Wednesday, January 17, 2007

Car Problems = Ruined Day

On Monday our van started acting up. The engine stalled and skipped when we accelerated. I found that when I drove like my wife (slow acceleration from a stop, keeping under the speed limit, no pedal-to-the-metal gassing) it seemed to run fine, but as soon as I had to gas it harder than a tap it skipped and sometimes stalled.

Last night I decided to test it out and drive out to get the mail (yes- we sometimes drive to our mailbox 1/10 of a mile from our front door). The way I typically do this is to pull out to the left into the oncoming traffic lane, back up 10 feet, and lean out the driver side door and reach into the mailbox while sitting in the wrong lane. There is usually not a problem doing this as there is a hill some distance away and if you do this while no traffic can be seen there is enough time to pull off the maneuver, get the mail, and head back home.

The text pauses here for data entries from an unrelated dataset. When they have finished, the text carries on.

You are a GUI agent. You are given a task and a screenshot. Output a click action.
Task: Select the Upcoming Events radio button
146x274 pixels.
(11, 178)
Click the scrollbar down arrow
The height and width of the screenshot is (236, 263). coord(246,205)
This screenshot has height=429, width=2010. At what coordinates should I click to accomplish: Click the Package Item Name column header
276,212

Last night all went well until I backed up to the mailbox, at 8PM in the pitch dark, and the van died. Didn’t stall or skip- it died.

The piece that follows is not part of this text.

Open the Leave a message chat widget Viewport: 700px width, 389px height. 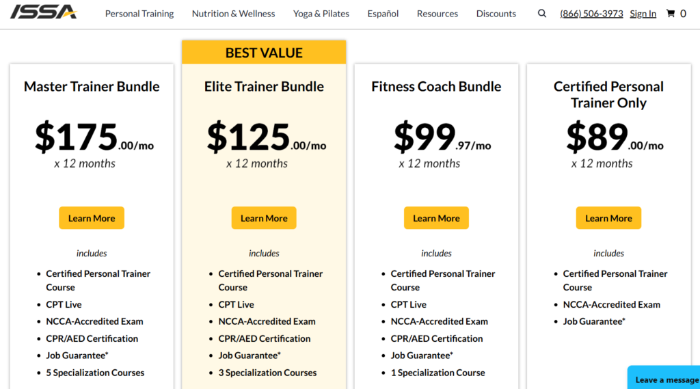click(x=665, y=379)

I turned the bright lights on, flipped on the emergency flashers, and tried to repeatedly start it up again. The engine tried, but wouldn’t turn over and start. After a couple minutes of trying this while also going through a plan in my head of how and when to dive out of the car if an oncoming truck came over the hill doing 70MPH (not uncommon) and couldn’t get over due to oncoming traffic in the correct lane, I decided to try to push the van into the driveway.

I got out with the van in neutral, and tried to push. I quickly jumped back in to apply the brake when I realized there was no way I could do it alone. This was very clear to me because the van started to drift backwards towards the 3 foot drop-off on the side of the road and I couldn’t stop it.

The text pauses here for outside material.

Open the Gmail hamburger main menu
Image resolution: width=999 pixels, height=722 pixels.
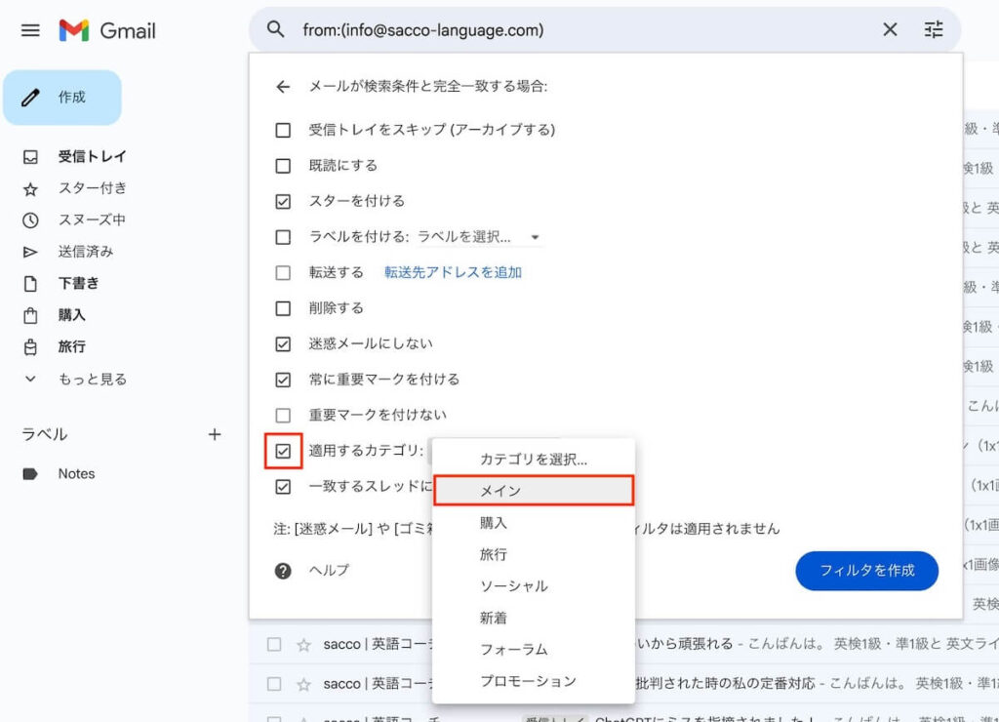[29, 30]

I sat there dumbfounded with absolutely no plan whatsoever. Fortunately on the 100th try or so the engine started. I drove back home and Michelle and I made plans on getting the van to the shop today.

Got it there about 9AM, got a shuttle ride home from a nice guy named Sean (Michelle drove my truck to R’s pre-school- she volunteered to help at school today) and waited for the bad news.

Apparently our battery is leaking acid, which has burned through several wires in the wire-harness- one of them the controller to the accelerator. Cost? $2,100. We opted for the cheap fix: hand repairing the specific wires damaged with fresh electrical wire and electricians tape. Plus a new battery. Only $350.

Lovely day.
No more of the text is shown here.